The commission sent the proposal to the Marin County Board of Supervisors, which will make the final decision.
If approved, the Seminary at Strawberry would include 337 residential units, including newly constructed housing and a large senior care facility, along with childcare and recreation areas.
Currently, there are over 300 people in 139 low-cost rental units scattered across the property who will be displaced to make way for the redevelopment of the 127-acre property. Those older apartments will be replaced with new affordable units with deed restrictions at 80% of the area median income. As of April 2025, the median income for a household of two in Marin County was $148,000, so a low-income household would be defined as making around $123,800 a year.

Roughly 70% of the property, which overlooks Richardson Bay, would remain undeveloped open space, including two new public parks.
Planning commissioners added some other specifics along with their approvals, such as keeping a hilltop park without trees to preserve an open view and allowing a fitness center and daycare facility to be more broadly available to the Strawberry community.
Planning Commission Chair Gregory Stepanicich said he appreciates the emphasis on maintaining the area’s natural beauty.
“What I like about it is the preservation of open space and also there are different sub-neighborhoods within the development,” he said. “That really does provide variety. All the homes aren’t just put together as in a typical subdivision, which I would not have wanted to see on that beautiful piece of property.”

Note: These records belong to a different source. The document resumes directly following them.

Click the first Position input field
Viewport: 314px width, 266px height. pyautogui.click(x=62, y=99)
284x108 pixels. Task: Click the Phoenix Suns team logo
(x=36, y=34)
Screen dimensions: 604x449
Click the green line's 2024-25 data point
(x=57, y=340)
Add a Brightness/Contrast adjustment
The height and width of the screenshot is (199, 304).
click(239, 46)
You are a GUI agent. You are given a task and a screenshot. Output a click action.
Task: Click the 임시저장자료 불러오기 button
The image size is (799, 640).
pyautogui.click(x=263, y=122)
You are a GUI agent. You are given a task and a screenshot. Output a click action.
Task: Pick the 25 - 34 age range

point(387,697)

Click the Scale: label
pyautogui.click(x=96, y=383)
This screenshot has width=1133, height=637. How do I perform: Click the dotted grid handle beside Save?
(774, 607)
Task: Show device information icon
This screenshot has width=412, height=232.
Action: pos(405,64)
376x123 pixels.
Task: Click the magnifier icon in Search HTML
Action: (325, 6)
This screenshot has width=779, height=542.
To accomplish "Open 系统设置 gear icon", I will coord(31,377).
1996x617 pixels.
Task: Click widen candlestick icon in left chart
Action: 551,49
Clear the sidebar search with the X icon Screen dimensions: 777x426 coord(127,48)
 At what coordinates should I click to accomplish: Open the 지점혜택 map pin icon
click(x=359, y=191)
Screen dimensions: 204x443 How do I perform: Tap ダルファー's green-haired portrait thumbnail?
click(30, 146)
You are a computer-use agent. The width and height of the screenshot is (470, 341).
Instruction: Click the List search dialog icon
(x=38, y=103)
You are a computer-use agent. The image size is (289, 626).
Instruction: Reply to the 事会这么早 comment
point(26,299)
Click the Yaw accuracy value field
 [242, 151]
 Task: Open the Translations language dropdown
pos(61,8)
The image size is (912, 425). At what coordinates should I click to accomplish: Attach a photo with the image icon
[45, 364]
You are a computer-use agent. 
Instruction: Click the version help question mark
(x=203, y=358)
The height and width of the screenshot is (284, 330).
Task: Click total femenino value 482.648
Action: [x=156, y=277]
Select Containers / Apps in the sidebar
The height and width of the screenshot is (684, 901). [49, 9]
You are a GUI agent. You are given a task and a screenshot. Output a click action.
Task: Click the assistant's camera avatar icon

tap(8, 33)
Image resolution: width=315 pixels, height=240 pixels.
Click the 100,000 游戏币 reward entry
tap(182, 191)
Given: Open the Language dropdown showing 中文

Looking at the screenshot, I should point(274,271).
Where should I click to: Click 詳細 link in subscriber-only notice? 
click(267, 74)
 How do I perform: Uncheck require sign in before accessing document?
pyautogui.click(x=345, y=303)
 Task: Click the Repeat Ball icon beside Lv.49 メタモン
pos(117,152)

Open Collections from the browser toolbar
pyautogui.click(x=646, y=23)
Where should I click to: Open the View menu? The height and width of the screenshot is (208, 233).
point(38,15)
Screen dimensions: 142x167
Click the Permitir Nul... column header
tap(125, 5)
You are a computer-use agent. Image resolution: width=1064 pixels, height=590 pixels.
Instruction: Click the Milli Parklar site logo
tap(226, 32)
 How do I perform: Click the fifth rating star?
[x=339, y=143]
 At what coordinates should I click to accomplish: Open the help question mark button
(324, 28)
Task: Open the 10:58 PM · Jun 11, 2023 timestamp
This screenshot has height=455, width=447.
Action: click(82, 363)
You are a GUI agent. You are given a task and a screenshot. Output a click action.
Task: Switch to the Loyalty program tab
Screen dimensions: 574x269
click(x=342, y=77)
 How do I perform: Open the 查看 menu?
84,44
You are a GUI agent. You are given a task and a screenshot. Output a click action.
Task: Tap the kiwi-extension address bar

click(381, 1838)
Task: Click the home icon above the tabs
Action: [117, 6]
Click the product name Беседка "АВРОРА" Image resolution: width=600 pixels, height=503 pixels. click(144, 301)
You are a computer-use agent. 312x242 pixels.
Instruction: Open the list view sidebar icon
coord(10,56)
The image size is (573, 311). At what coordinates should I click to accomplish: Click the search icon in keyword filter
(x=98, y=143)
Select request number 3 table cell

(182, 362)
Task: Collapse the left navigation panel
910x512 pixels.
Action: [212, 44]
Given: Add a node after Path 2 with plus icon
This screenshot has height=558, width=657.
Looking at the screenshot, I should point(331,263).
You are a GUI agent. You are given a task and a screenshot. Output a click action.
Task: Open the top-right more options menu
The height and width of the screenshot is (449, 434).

Education to continue at Strawberry
Since 1953, when the property was first developed by the Golden Gate Baptist Theological Seminary, the land has carried a permit that authorizes a school with approximately 1,000 students, plus faculty and staff. The old seminary campus is now temporarily leased by Olivet University, a private Christian college with a few hundred enrollees.
There was a 12-year standoff over the proposals environmental impact report between the developer North Coast Land Holdings LLC and the Seminary Neighborhood Association, a nonprofit association of Strawberry residents that formed in response to the seminary’s plan to redevelop. That dispute ended earlier this month when they reached an agreement.
“What I like about it is the preservation of open space. … All the homes aren’t just put together as in a typical subdivision, which I would not have wanted to see on that beautiful piece of property.”
Gregory Stepanicich, Planning Commission Chair
Under the agreement, there must be a college or college-level research program on site. No more than 325 students may commute to the campus. Any additional students would need to live on campus, a measure intended to reduce daily car trips in the Strawberry area. North Coast representative Andrew Giacomini said that part of the agreement is forever.
“The only things that are temporal are the limitations on future development, where we’ve agreed that for 15 years we will not seek future development other than what’s already shown on our drawings,” Giacomini said, referring to another point in the agreement. There are also height limits that limit most buildings to no more than three stories.
Giacomini said that there is a capacity right now for the developer to ask for up to 606 units, according to state bonus density laws if affordability requirements are met, but the developer is only asking for approval to build 337 units.
Commissioner Margaret Curran questioned Giacomini about what the developer’s rights or obligations might be in 15 years, and he answered that would depend on whatever the laws and codes will be at that time.
“(The neighbors) were just trying to protect against us from getting this entitlement and then coming right back in and trying to get the rest of the housing that’s allowed under law,” Giacomini said.
Concerns for displaced apartment dwellers
Margot Biehle was the only commission member who voted against the EIR recommendation and voiced concern about the 320 people who will be displaced by the demolition and construction.
Commissioner Leila Monroe followed up on her point.
“I am very surprised that we didn’t hear from anyone who lives in any of those units,” said Monroe. “I understand that some of them were canvassed and that they potentially know about this project, but that’s a question I have: do they know about the project?”

“Almost everybody on that site is in some kind of affordable housing situation,” said Biehle. “And we are replacing the number of units with 70 units that are going to be technically affordable, but they are not going to be affordable to the people who live there currently. It’s going to reduce the absolute number of affordable units on the site.”
Biehle placed the blame on a suite of state laws meant to accelerate housing construction. According to a county staff report, Marin County’s ability to deny or downsize housing projects that meet legal standards is extremely limited. The state density bonus law mandates that local governments allow developers to build 50% or more units if their projects include a certain percentage of affordable housing.
“They’re not considering what we are replacing, right?” Biehle said. “I feel like our hands are somewhat tied. We have an affordable housing crisis in this county. I think that it is our responsibility as a commission to pay very close attention to that. I think that we are losing here, we are missing out, and we are not serving our community.”